- Developer: Dramatic Labs
- Publisher: Bruner House
- Director: Kent Mudle
- Producers: Dan Martin; Andrew Grant; Kent Mudle;
- Designer: Jonathan Straw
- Artist: Jesse MacCabe
- Writers: Dan Martin; Andrew Grant;
- Composer: Jared Emerson-Johnson
- Series: Star Trek
- Engine: Unreal Engine
- Platforms: Nintendo Switch; PlayStation 4; PlayStation 5; Windows; Xbox One; Xbox Series X/S;
- Release: May 23, 2023
- Genre: Adventure
- Mode: Single-player

= Star Trek: Resurgence =

Star Trek: Resurgence is a 2023 adventure video game developed by Dramatic Labs and published by Bruner House. Players control two officers on a Starfleet ship that becomes engulfed in a deadly alien conspiracy; the primary focus of the game is the player's choices and how they shape the outcome of the main story.

== Gameplay ==
Set in the fictional Star Trek universe after Star Trek: Nemesis, Resurgence is centered around Commander Jara Rydek (Krizia Bajos), the new first officer of the USS Resolute, and Petty Officer Carter Diaz (Josh Keaton), who has recently been assigned to the Resolutes engineering crew. The Resolute is tasked with escorting Ambassador Spock as he seeks to mediate a dispute between two formerly peaceful alien civilizations over control of valuable mining claims but soon discover that an unseen enemy is manipulating both sides to its advantage.

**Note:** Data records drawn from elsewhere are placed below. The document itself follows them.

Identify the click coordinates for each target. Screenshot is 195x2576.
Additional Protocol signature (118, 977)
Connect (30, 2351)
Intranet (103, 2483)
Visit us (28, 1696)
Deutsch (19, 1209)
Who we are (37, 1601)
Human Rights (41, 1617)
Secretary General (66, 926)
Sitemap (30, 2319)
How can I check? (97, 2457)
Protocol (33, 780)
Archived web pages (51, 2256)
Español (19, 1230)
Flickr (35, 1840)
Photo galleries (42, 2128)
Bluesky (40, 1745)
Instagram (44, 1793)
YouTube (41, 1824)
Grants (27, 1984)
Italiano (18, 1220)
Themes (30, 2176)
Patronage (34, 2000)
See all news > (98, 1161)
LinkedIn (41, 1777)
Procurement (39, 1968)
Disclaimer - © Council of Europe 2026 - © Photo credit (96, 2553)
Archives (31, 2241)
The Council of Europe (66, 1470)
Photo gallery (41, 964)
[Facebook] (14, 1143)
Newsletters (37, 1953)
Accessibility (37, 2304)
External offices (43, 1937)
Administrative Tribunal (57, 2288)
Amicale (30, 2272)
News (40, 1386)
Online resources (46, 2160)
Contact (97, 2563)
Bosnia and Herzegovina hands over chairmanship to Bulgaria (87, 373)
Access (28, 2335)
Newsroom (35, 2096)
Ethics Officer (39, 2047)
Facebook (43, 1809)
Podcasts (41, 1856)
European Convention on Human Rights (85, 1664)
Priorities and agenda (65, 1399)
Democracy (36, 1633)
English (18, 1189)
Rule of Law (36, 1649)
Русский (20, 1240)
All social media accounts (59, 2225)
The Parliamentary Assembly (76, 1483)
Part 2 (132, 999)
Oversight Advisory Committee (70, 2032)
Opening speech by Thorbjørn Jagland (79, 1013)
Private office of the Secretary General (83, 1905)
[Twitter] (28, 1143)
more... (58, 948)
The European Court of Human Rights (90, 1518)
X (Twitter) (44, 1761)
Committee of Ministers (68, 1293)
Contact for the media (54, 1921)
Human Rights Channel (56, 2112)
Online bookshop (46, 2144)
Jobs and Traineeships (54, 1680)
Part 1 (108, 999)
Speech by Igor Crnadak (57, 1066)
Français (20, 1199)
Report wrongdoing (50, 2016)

Both Rydek and Diaz have distinct narratives: Rydek finds herself torn between the Resolutes veteran officers and her captain, who has become increasingly reckless in his command; she is ultimately forced to pick a side to determine the vessel's fate. Diaz works to prove himself as a capable crewmember, pursues a potential romantic relationship, and becomes instrumental in thwarting an attempt to destroy the Federation.

Players choose dialogue options and solve puzzles, including quick time events. There are also action sequences where players engage in firefights and fly shuttles. Failed sequences can be restarted from a checkpoint, but there is no way to go back to previous chapters to make different decisions. Each player has a guide to check their relationships with different characters, which will in turn affect how their stories end.

== Development ==
The developer, Dramatic Labs, was founded by former Telltale Games staff. Star Trek: Resurgence was first announced at the Game Awards 2021 with the hope of it being released in "Spring 2022", although Drarmatic Labs later admitted "our initial target was just too aggressive", and that "it became clear the game wouldn't be what we wanted if we kept that release window."

The first of several releases occurred on May 23, 2023 where the game was made available digitally on Windows exclusively via the Epic Games Store, Xbox One and Series X/S, as well as a Playstation 4 edition which was also available on Playstation 5. A physical release followed on 27 October, alongside a native Playstation 5 edition, a digital upgrade of which was also made available for free to anyone who had previously purchsed the Playstation 4 edition.

The game was subsequently released on Steam on May 23, 2024, following its year of Epic Games Store exclusivity, and a Nintendo Switch version was released on August 28, 2025.

Prior to the Switch release however, several players had already noted several features had been removed from the game's official website, including the ability to register an account and access the ability to compare choices made throughout the game to those of other players was not working. The publishers replied by stating that "We are changing some of the backend infrastructure and hope to have the choices site back on-line shortly." Despite this the website was not updated, even to the point of still saying that a Switch release "would be a way off" several months after the release itself.

On April 14, 2026 Bruner House made an announcement on Steam stating "Our license to distribute Star Trek: Resurgence has come to an end, so the game will no longer be offered for sale. Existing customers can continue to access the game via their Steam library", though it was reported that "While today’s statement suggests the game is already unavailable for sale, Resurgence remains accessible on four of its five digital storefronts" with only the Xbox version having been removed "at the time of writing".

== Reception ==
Star Trek: Resurgence received "mixed or average" reviews from critics, according to review aggregator website Metacritic.

PC Gamer, IGN, and Polygon praised the combination of storytelling and decision-making, which they thought captured the spirit of Star Trek. However, PC Gamer criticized the number of quick-time events, Polygon disliked the minigames entirely, and IGN felt the stories lacked closure. IGN and Polygon also commented on having technical problems with the Windows and PlayStation versions, respectively. Shacknews called it "the most logical choice" for Star Trek fans, though they criticized what they felt were melodramatic cutscenes and overcomplicated minigames. RPG Site enjoyed the visual novel aspects and recommended it overall despite their dislike of the game mechanics that strayed from making dialogue choices.